The number of passwords for a given length depends on the number of different characters we allow in a password. On common English keyboards, you can easily type 26 lowercase, 26 uppercase, 10 numbers, about 32 symbols, and space. That’s 95 different characters.1

The number of passwords for a given set size (S) and a specific password length (n) is Sn.

What’s interesting about this function is how it reacts to changes in S and n. For example, let’s consider a fixed password size (n = 8), with a variable set size from S = 26 (lowercase English letters) to S = 3000 (roughly the number of everyday Chinese characters). Would we rather a long lowercase English password or a short Chinese password?2

Length vs. Set Size

In this graph, we start at the same point (6 characters chosen from a set of 26). We then vary the length one character at a time (linearly) versus the set size by orders of magnitude (exponetially). Increasing the length of the password by two or three characters is better than increasing the number of available characters 10-fold. So, given a choice, you’d rather have a long, random password than anything else. This is the principle of AES key sizes. Each bit is chosen from a set of just 2 “letters,” but 256 bits still provides a huge keyspace.

How much effort (resources x time) does it take to test a password?

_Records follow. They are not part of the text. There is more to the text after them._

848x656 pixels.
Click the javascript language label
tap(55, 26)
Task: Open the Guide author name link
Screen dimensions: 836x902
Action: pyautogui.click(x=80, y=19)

By design, most of the time required to test a password in RNCryptor is spent converting the password into a key using PBKDF2. PBKDF2 is is designed to be slow specifically to make brute forcing difficult. RNCryptor uses 10,000 iterations to convert the password into a key. How long that takes to calculate depends on your machine, so we need to define some unit that we will measure our attack in. Since I happen to have one in front of me, we’re going to use “one core of an Early 2011 MacBook Pro” as the unit.

There are a couple of things to keep in mind when choosing this unit. First, you need to think in terms of what hardware your attacker is going to use against you, not the hardware you used to encrypt. So think at least in terms of desktops and servers, not iPhones. Second, remember that the proper unit is a “core,” not a system. PBKDF2 can’t be computed in parallel, but the attacker can easily spread many different PKBDF2 computations over as many cores as available. That said, it doesn’t really matter what the unit is; we just need a way to describe attacker resources.

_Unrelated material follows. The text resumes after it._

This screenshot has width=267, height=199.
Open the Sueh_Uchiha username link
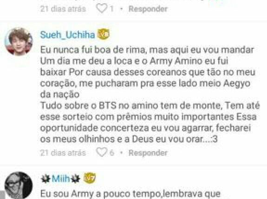[67, 35]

How long does it take one unit to test one password? With the current version of the RNCryptor data format, it’s dependent on the length of the ciphertext. But the v4 data format will remove this overhead, so we’ll assume almost all the time is in the PBKDF2 iterations.

We could write a function to time this by hand, but Common Crypto provides CCCalibratePBKDF() to help us out. It will tell us how many rounds we need to achieve a certain delay.3

uint rounds = CCCalibratePBKDF(kCCPBKDF2,
                               8,   // Password length
                               8,   // Salt length
                               32,  // Key length
                               10); // Miliseconds

This returns between 9,000-10,000 on my machine. To keep things simple, we’ll say that one “unit” can calculate 10,000 PBKDF2 rounds (one RNCryptor password) in 10ms. Or alternatively, one unit can test approximately 100 passwords per second.

How much attacker effort is “feasible?”

Maybe by “feasible” we mean “in a few days on a laptop.” Or maybe by “feasible” we mean “within 100,000 core-years (10 years on 10,000 cores, or a month on one million cores).” That isn’t as shocking a scale as you might think. Some secrets really do need to stay secret for decades, and 10,000 cores is small for a botnet, several of which have several million active hosts with multiple cores at any give time. You also have to consider technological advances. If the secret you encrypt today is being attacked ten years from now, you have to scale against those machines, not today’s machines.

Eventually you have to decide on some number. For general purposes, I like to use 100,000 core-years (with my “Early 2011 MacBook Pro” being the equivalent of 8 “cores”). If your secret has a fairly short shelf-life, you may be wiling to go as low as 1,000 core-years, or for very sensitive information that needs protection for decades, you may want to scale to 10 million core-years.

Putting it all together

To recap our assumptions:

  • 95 character set for passwords (S)
  • 100 password tests per core-second, based on 10,000 PBKDF2 iterations (rate)
  • 100,000 core-years of effort = 100,000 x (3 x 107) core-seconds (effort)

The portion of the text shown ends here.